| DAFTAR SOAL |
A) Ringkas paragraf yang diawali "Budak dalam masyarakat Toraja" dalam kutipan teks di bawah menjadi daftar poin singkat yang tetap memuat fakta-fakta utamanya.
B) Berdasarkan kutipan teks di bawah, jelaskan dalam satu sampai tiga kalimat mengapa sebagian orang Toraja menjadi budak.

| KUTIPAN TEKS |
((
Budak dalam masyarakat
Toraja merupakan properti milik keluarga. Kadang-kadang orang Toraja menjadi
budak karena terjerat utang dan membayarnya dengan cara menjadi budak. Budak
bisa dibawa saat perang, dan perdagangan budak umum dilakukan. Budak bisa
membeli kebebasan mereka, tetapi anak-anak mereka tetap mewarisi status budak.
Budak tidak diperbolehkan memakai perunggu atau emas, makan dari piring yang
sama dengan tuan mereka, atau berhubungan seksual dengan perempuan
merdeka. Hukuman bagi pelanggaran tersebut yaitu hukuman mati.
))
| DATA TERSEDIA |
((
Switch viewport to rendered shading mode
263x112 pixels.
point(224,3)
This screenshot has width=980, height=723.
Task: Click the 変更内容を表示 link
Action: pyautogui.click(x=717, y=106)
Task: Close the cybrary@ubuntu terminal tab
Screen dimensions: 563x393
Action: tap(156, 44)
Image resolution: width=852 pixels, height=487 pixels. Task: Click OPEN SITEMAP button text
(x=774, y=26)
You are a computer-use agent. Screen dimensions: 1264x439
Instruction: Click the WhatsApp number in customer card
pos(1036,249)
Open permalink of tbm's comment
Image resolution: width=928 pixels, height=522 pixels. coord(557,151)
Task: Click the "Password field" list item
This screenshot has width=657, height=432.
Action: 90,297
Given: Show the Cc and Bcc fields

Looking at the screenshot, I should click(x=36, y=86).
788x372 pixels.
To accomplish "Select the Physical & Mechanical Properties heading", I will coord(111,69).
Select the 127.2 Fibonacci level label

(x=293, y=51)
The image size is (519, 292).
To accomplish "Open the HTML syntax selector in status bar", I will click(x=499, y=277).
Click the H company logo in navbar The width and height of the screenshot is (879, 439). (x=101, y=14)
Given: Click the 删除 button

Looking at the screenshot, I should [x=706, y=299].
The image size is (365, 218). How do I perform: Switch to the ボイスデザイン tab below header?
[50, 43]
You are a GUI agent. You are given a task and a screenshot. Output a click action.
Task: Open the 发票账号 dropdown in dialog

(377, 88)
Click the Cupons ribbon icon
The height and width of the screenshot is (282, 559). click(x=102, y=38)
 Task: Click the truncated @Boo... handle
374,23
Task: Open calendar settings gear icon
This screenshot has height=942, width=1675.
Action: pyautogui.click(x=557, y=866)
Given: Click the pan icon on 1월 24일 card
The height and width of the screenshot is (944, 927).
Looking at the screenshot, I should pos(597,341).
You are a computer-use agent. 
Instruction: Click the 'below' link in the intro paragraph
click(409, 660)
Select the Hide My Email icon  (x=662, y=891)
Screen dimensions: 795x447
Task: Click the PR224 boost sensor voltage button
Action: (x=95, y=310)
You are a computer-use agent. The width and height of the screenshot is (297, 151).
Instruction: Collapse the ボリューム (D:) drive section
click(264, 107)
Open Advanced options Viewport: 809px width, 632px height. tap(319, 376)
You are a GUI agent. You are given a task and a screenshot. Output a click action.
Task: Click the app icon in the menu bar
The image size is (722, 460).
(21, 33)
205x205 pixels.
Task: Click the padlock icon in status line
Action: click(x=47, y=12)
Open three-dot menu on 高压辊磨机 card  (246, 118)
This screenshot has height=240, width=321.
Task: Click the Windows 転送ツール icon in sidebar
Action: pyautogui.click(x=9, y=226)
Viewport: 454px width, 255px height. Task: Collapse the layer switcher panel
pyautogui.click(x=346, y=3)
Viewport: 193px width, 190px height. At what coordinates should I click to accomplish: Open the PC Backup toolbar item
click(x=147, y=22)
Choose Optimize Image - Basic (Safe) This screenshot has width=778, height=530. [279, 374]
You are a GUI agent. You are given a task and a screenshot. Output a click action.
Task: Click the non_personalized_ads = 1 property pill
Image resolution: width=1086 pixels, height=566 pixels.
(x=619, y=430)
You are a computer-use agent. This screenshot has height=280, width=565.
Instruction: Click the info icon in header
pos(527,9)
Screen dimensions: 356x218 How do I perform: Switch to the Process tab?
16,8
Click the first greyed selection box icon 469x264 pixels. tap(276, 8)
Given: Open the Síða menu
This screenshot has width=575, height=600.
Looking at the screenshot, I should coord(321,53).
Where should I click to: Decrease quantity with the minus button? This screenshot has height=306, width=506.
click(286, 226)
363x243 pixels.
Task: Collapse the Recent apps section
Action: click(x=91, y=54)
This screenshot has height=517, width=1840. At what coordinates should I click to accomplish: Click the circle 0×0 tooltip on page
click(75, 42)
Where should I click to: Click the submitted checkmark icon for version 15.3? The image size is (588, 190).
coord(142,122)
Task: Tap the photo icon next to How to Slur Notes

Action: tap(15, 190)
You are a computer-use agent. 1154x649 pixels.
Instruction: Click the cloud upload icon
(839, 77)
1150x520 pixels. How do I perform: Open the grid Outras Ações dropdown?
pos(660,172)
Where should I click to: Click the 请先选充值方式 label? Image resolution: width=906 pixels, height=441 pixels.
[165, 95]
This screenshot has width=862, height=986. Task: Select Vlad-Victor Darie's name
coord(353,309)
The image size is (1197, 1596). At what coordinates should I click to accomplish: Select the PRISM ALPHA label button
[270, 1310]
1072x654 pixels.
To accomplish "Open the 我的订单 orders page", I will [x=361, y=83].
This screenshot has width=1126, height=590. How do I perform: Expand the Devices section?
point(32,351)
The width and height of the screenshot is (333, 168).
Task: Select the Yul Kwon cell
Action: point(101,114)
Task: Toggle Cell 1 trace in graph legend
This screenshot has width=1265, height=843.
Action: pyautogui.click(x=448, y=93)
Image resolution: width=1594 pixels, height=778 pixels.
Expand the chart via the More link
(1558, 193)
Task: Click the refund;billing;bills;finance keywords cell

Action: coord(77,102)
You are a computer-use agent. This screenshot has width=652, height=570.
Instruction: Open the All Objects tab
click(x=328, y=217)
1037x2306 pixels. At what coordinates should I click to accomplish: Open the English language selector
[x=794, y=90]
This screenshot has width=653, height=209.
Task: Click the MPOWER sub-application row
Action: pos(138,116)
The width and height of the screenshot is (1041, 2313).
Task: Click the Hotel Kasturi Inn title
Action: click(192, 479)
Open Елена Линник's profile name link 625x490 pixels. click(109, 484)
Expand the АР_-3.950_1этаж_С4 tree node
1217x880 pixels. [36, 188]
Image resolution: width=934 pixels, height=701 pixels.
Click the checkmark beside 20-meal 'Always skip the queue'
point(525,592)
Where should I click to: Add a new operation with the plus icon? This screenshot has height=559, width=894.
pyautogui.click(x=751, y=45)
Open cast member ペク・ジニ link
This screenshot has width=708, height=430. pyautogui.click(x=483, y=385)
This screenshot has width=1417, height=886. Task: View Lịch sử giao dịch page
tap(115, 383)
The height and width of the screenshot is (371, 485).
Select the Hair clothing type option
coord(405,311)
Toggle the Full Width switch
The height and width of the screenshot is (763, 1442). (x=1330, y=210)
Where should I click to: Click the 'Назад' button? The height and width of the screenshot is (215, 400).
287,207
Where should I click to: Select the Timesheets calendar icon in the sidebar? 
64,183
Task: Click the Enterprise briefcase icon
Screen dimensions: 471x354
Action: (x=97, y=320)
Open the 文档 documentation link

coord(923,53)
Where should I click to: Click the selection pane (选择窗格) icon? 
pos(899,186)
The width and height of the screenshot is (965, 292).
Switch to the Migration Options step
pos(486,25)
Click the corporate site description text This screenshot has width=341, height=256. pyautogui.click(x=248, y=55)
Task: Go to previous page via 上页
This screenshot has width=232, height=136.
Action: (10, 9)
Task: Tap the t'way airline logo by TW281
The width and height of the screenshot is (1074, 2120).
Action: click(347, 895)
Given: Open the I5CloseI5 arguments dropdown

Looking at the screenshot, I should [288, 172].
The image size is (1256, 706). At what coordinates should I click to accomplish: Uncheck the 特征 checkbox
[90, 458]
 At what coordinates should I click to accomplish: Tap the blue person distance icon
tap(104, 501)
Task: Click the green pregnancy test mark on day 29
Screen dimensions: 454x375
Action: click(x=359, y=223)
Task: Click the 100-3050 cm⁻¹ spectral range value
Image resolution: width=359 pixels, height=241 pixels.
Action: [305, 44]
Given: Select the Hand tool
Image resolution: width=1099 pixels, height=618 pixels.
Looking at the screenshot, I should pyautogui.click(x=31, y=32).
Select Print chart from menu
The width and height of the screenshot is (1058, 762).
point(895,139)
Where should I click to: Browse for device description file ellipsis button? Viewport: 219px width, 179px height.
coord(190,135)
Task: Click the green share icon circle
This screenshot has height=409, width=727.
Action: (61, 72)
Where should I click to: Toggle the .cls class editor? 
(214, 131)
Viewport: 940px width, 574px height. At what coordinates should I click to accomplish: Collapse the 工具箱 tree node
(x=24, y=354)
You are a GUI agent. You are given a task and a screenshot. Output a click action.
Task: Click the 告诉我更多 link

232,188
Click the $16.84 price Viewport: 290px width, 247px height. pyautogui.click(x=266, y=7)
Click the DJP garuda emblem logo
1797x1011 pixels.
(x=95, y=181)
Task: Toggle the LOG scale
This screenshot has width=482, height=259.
))
| JAWABAN TIAP SOAL |
A)
- Budak di Toraja merupakan properti milik keluarga.
- Ada orang Toraja yang menjadi budak karena terjerat utang, lalu melunasinya dengan menjadi budak.
- Budak bisa dibawa saat perang, dan perdagangan budak umum dilakukan.
- Budak bisa membeli kebebasannya, tetapi anak-anaknya tetap mewarisi status budak.
- Budak dilarang memakai perunggu atau emas, makan dari piring yang sama dengan tuannya, dan berhubungan seksual dengan perempuan merdeka.
- Pelanggaran atas larangan itu dihukum mati.

B) Sebagian orang Toraja menjadi budak karena terjerat utang. Mereka membayar utang itu dengan cara menjadi budak.